A Message from the Media Director

By Jessica Ayers
CONA Media Director

If I ever decide to write the “Great American novel,” I will demand to write from Lee Hall porch, in the summer months, when I can see mountains. While my future editor might be less than thrilled about this, I will maintain that there is a secret ingredient in the air (or maybe the red drink) that allows me to not hate what I manage to put on paper.
As the conference approached more rapidly than I thought was possible last week, I found myself hating every “OMG! Blue Ridge in 3 days!” (usually with varying emoticons) status that caught my eye. I was no longer approaching CONA with the simple principle of: stay busy. I was expected to be a leader. I was expected to somehow convey that if you refuse to be bored, and take advantage of the truly active role being a media delegate provides, that between golf cart rides, bean counting observations, and presiding officer interviews, this conference can change you.

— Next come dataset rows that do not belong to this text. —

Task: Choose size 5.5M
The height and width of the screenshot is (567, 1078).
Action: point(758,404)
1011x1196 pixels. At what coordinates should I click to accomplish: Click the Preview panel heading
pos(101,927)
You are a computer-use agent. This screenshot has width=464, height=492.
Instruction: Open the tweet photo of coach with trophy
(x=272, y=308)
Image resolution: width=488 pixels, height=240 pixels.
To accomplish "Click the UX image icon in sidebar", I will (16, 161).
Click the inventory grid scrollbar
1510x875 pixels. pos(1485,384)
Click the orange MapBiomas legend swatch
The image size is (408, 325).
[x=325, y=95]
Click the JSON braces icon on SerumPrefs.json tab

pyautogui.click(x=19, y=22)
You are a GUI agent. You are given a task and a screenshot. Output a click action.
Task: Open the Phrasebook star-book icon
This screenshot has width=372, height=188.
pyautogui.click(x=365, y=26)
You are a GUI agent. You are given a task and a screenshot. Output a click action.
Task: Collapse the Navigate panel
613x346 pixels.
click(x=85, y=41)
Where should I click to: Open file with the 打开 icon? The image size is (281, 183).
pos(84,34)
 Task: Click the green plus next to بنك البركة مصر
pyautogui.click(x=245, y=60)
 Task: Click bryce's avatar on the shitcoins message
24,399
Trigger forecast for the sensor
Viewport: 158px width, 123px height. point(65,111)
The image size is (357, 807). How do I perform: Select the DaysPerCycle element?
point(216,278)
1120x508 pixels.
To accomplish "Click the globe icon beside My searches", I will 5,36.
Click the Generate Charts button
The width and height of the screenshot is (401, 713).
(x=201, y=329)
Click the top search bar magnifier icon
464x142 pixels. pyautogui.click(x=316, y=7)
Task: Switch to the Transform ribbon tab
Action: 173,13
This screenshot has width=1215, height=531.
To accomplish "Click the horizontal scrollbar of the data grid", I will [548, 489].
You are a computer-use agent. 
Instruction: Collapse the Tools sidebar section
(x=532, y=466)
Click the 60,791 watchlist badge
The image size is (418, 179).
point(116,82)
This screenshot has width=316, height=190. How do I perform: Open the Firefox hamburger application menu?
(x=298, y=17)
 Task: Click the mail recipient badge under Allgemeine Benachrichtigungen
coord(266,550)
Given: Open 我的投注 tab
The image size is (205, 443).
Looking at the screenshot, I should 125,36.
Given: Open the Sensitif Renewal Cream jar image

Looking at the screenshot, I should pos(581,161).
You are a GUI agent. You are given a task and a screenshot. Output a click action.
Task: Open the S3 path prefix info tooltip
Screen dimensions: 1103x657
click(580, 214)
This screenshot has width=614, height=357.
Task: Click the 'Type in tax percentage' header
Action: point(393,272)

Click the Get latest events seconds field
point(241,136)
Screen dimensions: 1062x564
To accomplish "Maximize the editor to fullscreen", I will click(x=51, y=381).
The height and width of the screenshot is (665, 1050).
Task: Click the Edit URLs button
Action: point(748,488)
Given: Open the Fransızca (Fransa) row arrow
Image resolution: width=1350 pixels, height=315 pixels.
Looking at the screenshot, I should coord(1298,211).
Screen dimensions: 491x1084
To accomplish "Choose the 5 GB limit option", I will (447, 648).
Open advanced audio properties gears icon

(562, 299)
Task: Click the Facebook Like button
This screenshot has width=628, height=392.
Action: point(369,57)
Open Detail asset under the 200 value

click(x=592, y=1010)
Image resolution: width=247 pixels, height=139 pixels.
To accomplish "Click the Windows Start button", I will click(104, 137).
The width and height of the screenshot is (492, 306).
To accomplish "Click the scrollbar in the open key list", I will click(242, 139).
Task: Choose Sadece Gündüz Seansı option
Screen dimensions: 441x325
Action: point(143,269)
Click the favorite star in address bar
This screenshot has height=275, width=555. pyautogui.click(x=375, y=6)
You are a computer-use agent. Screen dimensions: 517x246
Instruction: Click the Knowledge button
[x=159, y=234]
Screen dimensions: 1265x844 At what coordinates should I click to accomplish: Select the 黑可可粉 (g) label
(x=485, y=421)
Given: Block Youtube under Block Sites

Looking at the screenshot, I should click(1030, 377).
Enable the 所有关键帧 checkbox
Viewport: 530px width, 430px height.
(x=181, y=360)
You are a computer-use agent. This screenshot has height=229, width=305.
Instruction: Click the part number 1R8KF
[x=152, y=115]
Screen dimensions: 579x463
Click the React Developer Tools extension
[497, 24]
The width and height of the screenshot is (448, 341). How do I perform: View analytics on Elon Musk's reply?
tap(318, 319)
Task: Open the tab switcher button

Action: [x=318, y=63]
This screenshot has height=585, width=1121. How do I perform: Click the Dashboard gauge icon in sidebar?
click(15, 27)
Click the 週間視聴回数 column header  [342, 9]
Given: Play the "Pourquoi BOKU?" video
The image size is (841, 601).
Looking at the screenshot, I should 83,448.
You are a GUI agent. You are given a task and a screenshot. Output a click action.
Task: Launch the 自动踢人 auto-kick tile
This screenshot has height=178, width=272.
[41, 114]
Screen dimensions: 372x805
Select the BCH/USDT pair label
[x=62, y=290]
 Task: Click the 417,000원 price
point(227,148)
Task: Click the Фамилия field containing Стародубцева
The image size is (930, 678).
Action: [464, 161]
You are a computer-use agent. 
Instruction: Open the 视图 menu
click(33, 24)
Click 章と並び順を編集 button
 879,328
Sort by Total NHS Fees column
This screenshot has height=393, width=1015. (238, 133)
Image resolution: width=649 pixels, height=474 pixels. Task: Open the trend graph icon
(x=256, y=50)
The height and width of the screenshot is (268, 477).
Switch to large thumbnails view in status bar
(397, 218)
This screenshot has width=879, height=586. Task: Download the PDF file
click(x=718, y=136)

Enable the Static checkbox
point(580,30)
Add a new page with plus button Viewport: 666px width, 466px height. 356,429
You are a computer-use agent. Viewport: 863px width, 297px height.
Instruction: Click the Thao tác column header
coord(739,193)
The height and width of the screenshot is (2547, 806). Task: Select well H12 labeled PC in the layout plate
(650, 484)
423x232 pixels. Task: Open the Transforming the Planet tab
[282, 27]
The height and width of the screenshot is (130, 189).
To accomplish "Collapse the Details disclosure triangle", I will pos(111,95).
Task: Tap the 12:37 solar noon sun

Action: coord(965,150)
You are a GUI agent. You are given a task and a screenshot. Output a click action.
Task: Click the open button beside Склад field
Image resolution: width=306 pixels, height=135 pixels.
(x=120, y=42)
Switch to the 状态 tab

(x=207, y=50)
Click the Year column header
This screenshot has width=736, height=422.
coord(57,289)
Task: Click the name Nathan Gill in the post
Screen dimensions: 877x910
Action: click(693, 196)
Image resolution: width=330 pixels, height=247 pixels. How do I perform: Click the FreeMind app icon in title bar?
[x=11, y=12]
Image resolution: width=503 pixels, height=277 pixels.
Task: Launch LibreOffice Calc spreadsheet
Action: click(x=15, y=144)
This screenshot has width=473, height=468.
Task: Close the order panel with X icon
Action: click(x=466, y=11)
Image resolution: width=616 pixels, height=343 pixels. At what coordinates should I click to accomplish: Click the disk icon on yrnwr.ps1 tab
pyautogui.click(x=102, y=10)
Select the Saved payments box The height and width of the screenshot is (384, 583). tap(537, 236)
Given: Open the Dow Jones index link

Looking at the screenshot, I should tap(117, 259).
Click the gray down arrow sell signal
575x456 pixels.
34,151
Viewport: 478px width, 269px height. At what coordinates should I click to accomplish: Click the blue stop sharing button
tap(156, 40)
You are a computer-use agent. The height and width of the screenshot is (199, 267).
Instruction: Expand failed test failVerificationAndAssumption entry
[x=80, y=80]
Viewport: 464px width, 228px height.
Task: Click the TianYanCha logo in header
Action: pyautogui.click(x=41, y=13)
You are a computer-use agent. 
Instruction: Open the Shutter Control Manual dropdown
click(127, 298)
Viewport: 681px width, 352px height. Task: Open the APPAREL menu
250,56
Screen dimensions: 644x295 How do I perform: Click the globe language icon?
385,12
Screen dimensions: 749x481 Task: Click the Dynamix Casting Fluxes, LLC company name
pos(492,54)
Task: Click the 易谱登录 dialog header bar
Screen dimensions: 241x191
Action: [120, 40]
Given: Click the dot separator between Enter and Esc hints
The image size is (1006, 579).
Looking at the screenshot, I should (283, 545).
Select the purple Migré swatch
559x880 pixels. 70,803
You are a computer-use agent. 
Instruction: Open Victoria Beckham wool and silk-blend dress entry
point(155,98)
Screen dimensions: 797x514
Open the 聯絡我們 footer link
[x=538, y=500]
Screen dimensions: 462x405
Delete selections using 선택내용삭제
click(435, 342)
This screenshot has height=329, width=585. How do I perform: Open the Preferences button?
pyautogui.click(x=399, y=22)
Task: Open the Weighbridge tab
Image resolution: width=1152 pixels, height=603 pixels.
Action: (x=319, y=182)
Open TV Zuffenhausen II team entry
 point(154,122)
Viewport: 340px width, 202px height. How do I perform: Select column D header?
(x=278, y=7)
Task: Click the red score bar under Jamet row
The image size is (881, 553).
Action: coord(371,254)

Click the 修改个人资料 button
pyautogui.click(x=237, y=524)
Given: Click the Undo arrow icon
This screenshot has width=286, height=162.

Fortunately, the dedication and creative achievements of the media corps this year made my anxiety moot. Never before have I worked with a team that works so hard, creates such original content, and participates so veraciously in the spirit of CONA. Never before have we produced an edition of The Blue Ridge Journal Sunday night, or packaged a story for a state broadcasting channel, or had an honest conversation about how to solve problems in our states throughout the year. Do not forget what you did this week. If you return home and find something that could improve in your press program, do not forget that you can be the one to change it.
At the end of my first year at CONA in 2008, my editor gave us each a journal. Inside mine was a quote from Gilbert Chesterton she thought was appropriate to what we had done that week. It said: “Journalism largely consists of saying ‘Lord James is dead’ to people who have never known that Lord James was alive.”
But, isn’t that applicable to what we are all trying to do here? We are all trying to say something through a proposal, or newspaper article, or devotion that we think the rest of the world should know. And, in my opinion, if the rest of the world conducted their affairs from the view I’m looking at right now, I’m pretty sure everything would be a little better.